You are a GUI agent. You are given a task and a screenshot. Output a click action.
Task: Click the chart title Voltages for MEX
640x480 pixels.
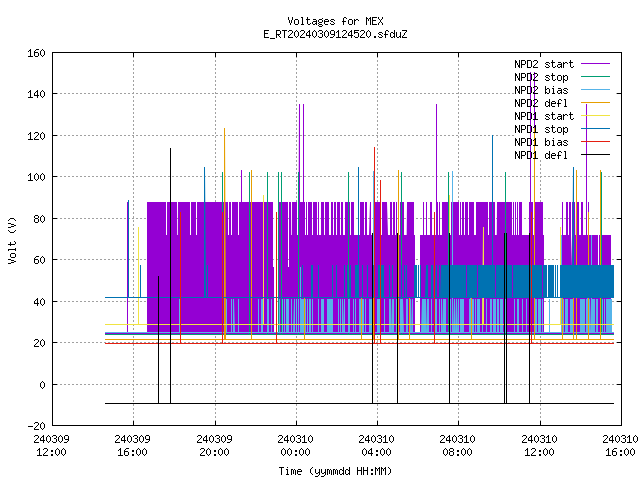(335, 21)
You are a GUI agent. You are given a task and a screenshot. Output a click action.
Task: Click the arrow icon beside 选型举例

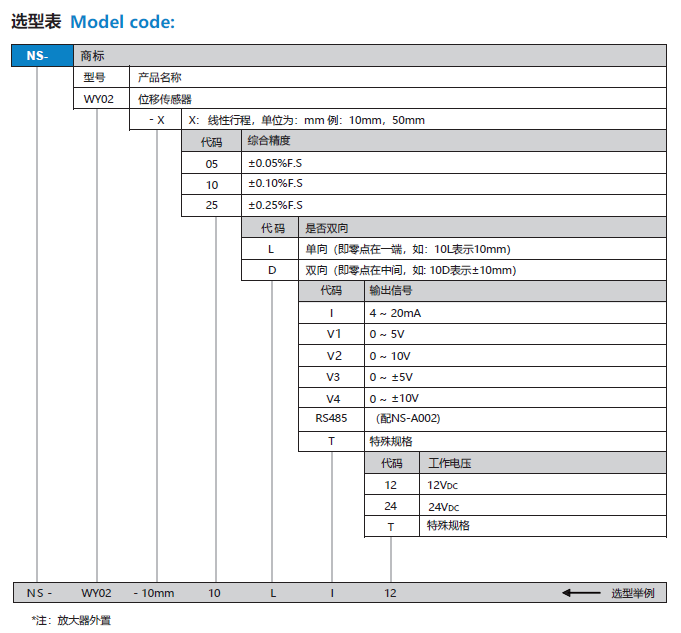point(581,593)
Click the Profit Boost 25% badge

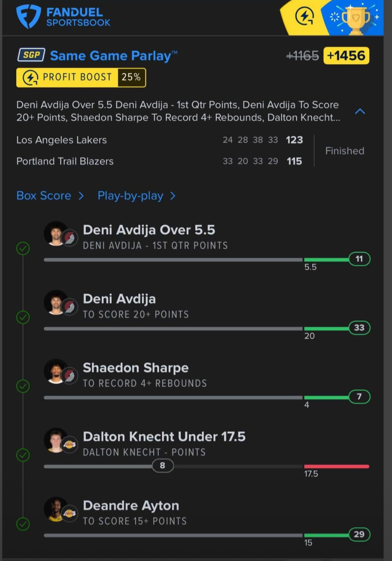[x=81, y=78]
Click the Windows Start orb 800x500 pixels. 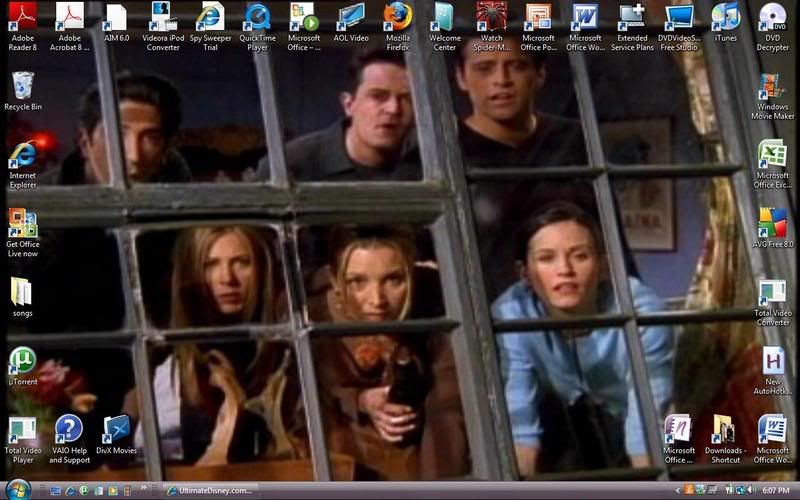click(18, 489)
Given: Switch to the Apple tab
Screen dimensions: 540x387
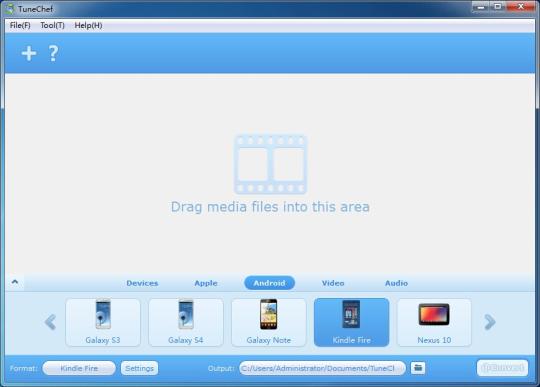Looking at the screenshot, I should pos(206,283).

___

About this task
Write out exactly the lines from the one that contains "Given: Switch to the Apple tab" through the last line of the data above, both included. Leave every picture out.

Result for this task
Given: Switch to the Apple tab
Screen dimensions: 540x387
Looking at the screenshot, I should pos(206,283).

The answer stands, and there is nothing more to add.